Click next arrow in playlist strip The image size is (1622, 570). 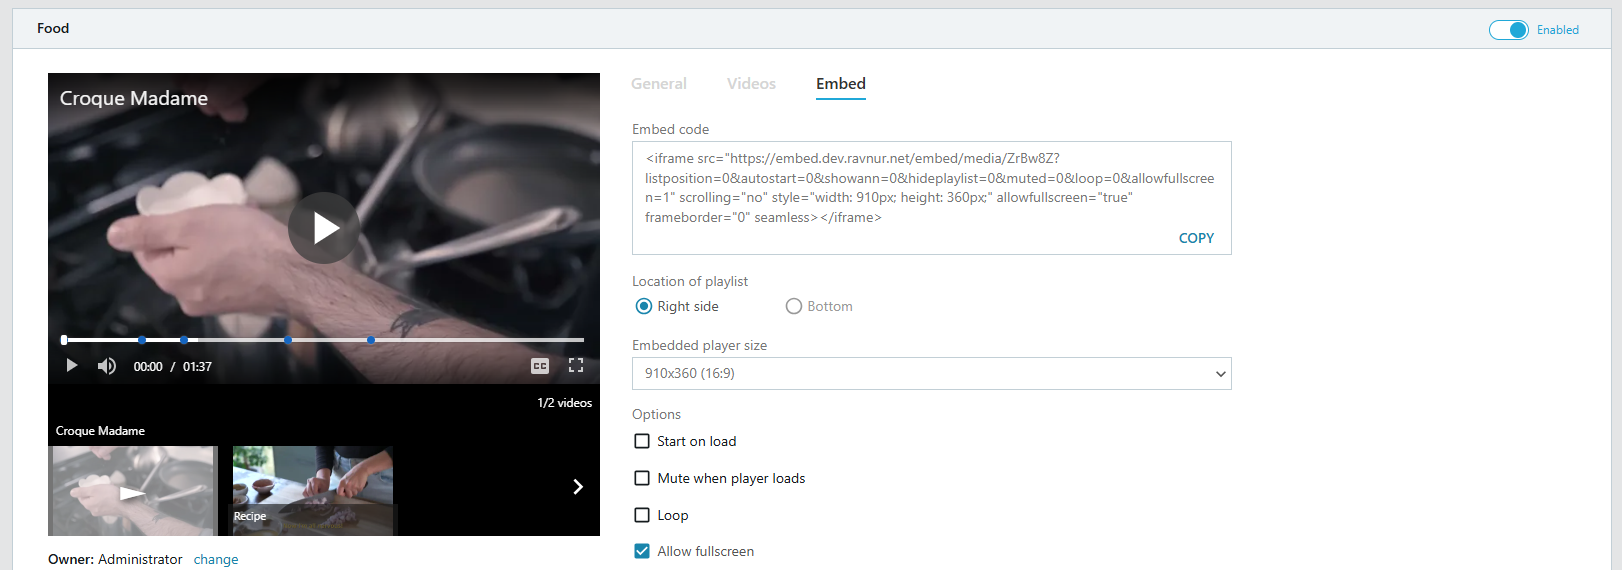point(577,487)
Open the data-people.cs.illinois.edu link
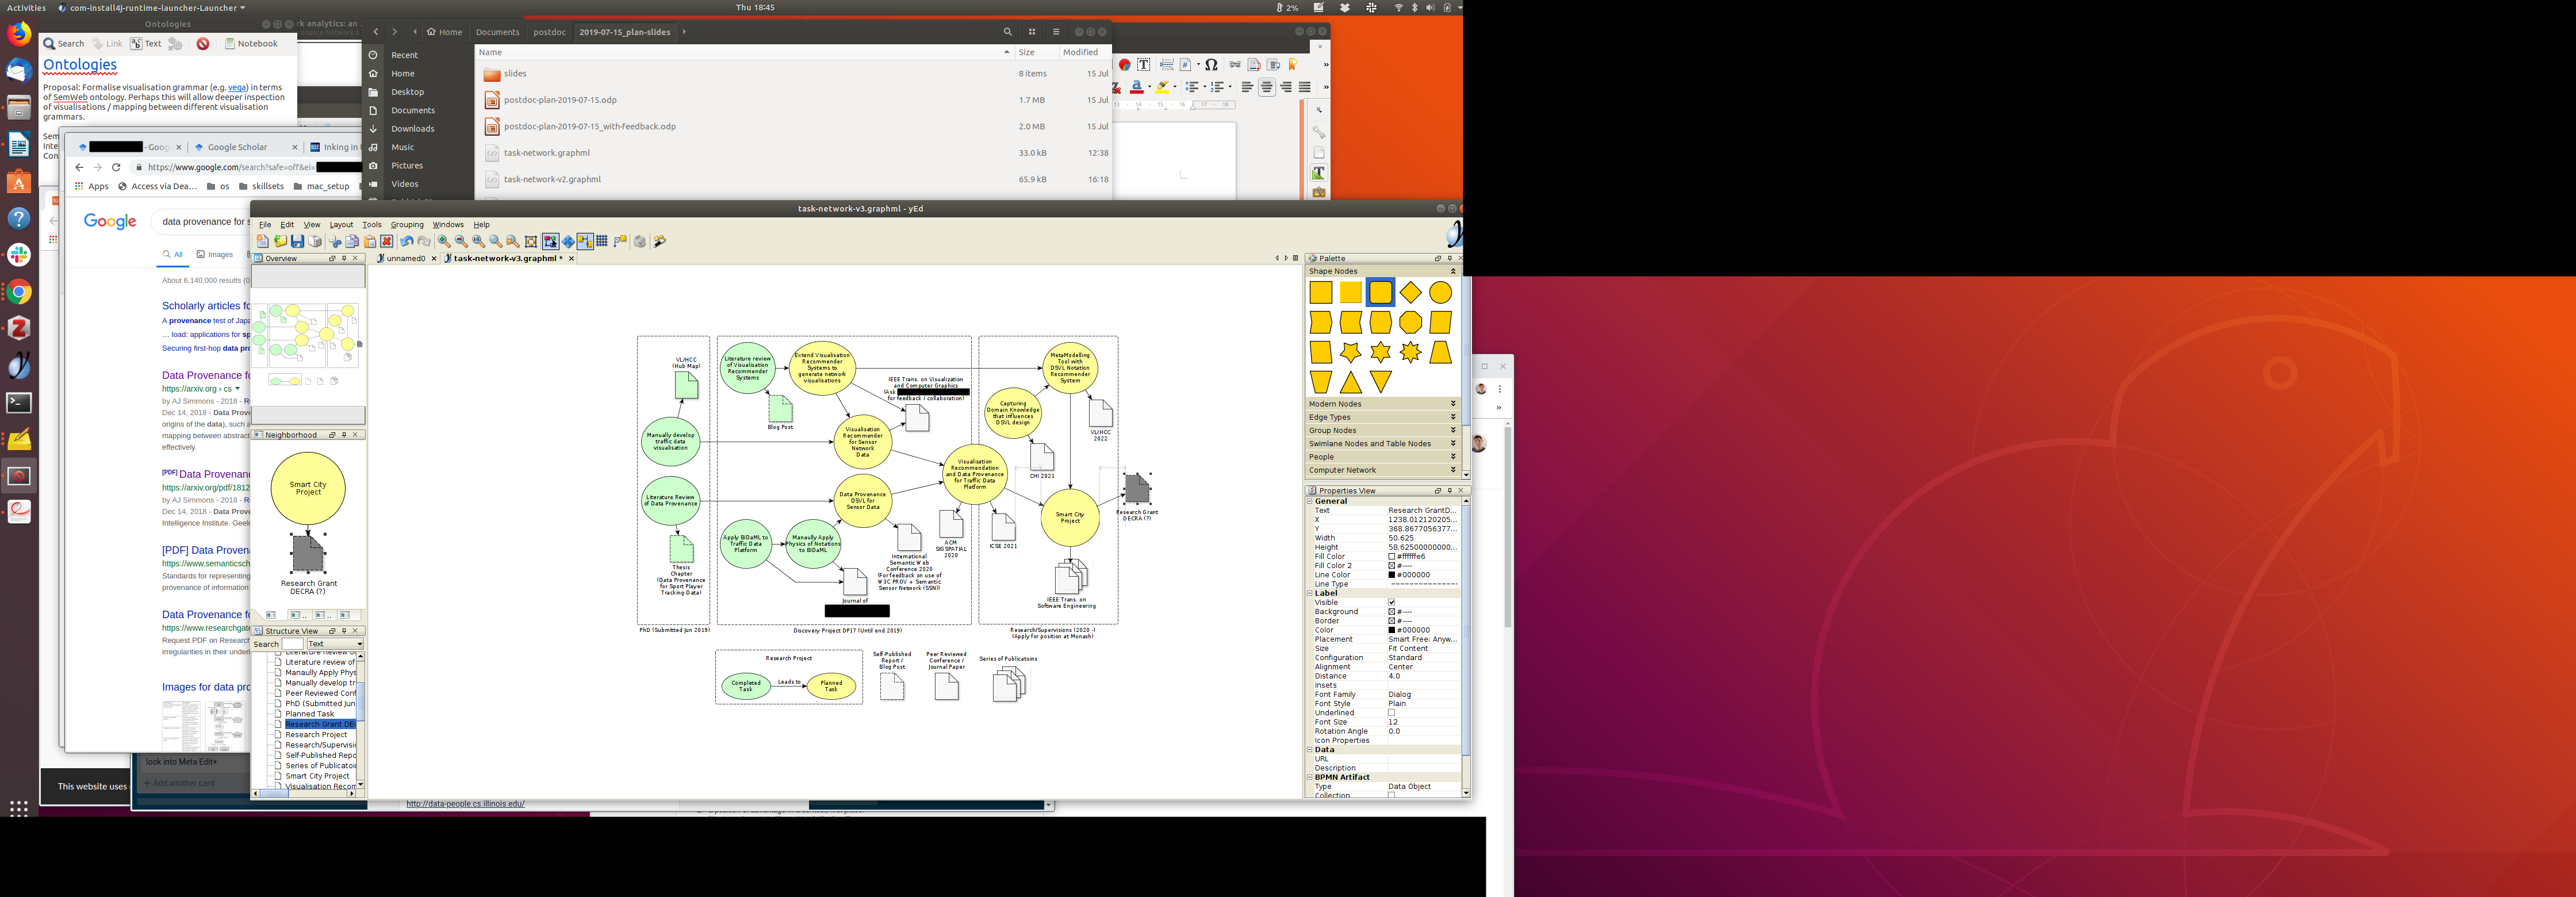The width and height of the screenshot is (2576, 897). [x=465, y=804]
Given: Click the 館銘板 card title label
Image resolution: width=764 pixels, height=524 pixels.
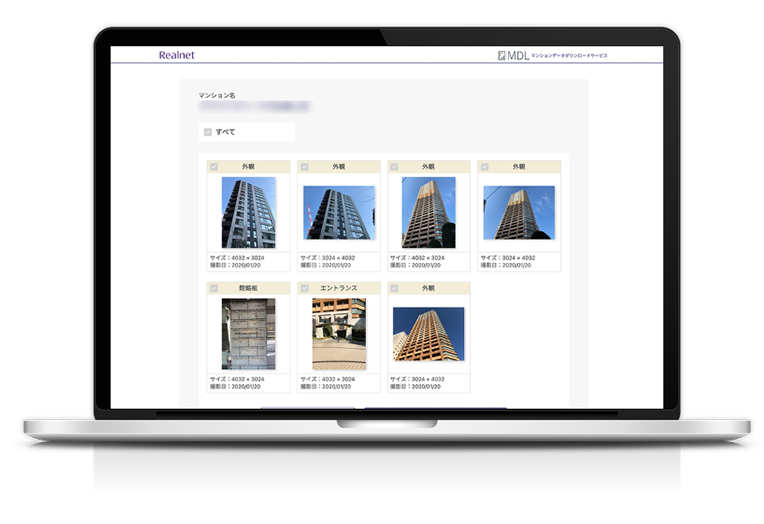Looking at the screenshot, I should 248,288.
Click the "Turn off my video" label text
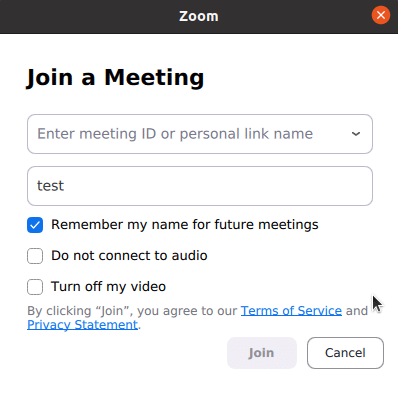This screenshot has height=399, width=398. pos(108,287)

**TASK GOAL:**
Revise everything from the line containing "Open the data-people.cs.illinois.edu link" down to the end of the material, swapping "label" for "caption" and leaving the rest as it is. Leave the pictures out of your answer.

**SOLUTION TO THIS TASK:**
Open the data-people.cs.illinois.edu link
The width and height of the screenshot is (2576, 897). [x=465, y=804]
Given: Click the 館銘板 card title caption
Image resolution: width=764 pixels, height=524 pixels.
Looking at the screenshot, I should 248,288.
Click the "Turn off my video" caption text
This screenshot has height=399, width=398. pos(108,287)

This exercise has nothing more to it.